There are other words that are untranslatable because they refer to things that are specific to a particular culture.  We all know what a “siesta” is, and we have adopted the word into English, but the only real equivalent for us is “afternoon nap”.  However, we have no concept of “la hora de la siesta” that hour or two in the middle of the afternoon when we are supposed to be quiet and allow other people to rest.  Another period during the day which we lack in English is “la hora del vermut”.  This is usually on a Sunday, before the main midday meal, when people go out to bars with their friends and family and have an aperitif, often vermouth or perhaps something a little less potent.

Another typically Spanish time period is what is called the “sobremesa”.  This is the time spent at the table talking after a meal has finished.  If you have observed groups of Spaniards in restaurants you may be aware that this can go on as long as the meal, or even longer.  My Spanish friends tell me that the “sobremesa” is no longer a reality on a day to day basis, but the fact remains that in English we don´t even have a word for it!
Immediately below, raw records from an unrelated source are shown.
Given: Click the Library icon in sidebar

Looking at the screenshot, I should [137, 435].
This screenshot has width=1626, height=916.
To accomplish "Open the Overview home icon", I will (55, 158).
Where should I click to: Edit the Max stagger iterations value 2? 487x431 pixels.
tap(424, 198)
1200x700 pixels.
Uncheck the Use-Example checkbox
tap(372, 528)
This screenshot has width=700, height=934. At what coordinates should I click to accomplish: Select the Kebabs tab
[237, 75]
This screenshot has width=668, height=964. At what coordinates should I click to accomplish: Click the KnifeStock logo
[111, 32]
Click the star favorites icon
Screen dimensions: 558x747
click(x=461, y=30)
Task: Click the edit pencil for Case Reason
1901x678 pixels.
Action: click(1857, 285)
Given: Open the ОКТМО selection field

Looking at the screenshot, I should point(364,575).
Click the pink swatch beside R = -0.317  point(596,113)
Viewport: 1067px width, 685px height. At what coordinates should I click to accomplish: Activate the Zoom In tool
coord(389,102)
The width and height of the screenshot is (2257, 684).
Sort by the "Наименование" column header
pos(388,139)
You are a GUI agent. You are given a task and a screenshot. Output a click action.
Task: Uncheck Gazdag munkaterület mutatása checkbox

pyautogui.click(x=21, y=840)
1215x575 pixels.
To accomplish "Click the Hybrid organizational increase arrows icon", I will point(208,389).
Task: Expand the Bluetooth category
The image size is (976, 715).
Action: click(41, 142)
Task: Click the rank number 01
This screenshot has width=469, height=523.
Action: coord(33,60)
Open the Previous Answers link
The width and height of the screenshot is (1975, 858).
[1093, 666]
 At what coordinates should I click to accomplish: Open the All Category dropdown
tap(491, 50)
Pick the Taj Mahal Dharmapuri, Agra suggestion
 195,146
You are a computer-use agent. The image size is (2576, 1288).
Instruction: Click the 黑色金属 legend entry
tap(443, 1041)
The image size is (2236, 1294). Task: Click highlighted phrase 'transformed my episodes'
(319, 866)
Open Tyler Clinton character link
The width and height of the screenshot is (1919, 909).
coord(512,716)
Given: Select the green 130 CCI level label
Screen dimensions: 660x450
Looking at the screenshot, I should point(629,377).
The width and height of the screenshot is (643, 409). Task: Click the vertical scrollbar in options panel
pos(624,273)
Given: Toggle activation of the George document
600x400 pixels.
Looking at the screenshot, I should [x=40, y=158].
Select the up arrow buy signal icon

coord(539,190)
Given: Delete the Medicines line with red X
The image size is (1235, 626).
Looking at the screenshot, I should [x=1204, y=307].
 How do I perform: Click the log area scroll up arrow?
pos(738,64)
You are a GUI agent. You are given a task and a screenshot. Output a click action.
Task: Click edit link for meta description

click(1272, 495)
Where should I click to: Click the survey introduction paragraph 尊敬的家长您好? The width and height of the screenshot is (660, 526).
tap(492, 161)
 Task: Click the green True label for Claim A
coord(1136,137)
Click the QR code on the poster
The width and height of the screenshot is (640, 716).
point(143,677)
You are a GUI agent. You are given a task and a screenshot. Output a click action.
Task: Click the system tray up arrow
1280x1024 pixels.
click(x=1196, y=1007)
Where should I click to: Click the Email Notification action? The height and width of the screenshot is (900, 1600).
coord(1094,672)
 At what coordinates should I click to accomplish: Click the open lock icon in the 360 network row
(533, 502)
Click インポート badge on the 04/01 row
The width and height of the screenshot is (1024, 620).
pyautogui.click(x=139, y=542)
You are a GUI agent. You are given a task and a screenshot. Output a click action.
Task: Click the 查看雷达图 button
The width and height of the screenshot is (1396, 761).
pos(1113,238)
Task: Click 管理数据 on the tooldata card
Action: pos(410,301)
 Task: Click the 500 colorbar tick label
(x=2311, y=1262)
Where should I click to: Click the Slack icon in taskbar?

Finally, another time related concept – “el puente” (the bridge).  Successive governments have talked about ending this tradition, but it is showing no signs of disappearing at the moment.  The “puente” refers to the day that falls between a weekend and a national bank holiday.  Exact dates are kept to religiously, so if a fiesta falls on a Tuesday or a Thursday, then many institutions such as schools and offices take the intervening Monday or Friday off as a holiday as well, thus creating a nice four day break in the middle of a period of work.  It’s one of those traditions that I think will be hard to break.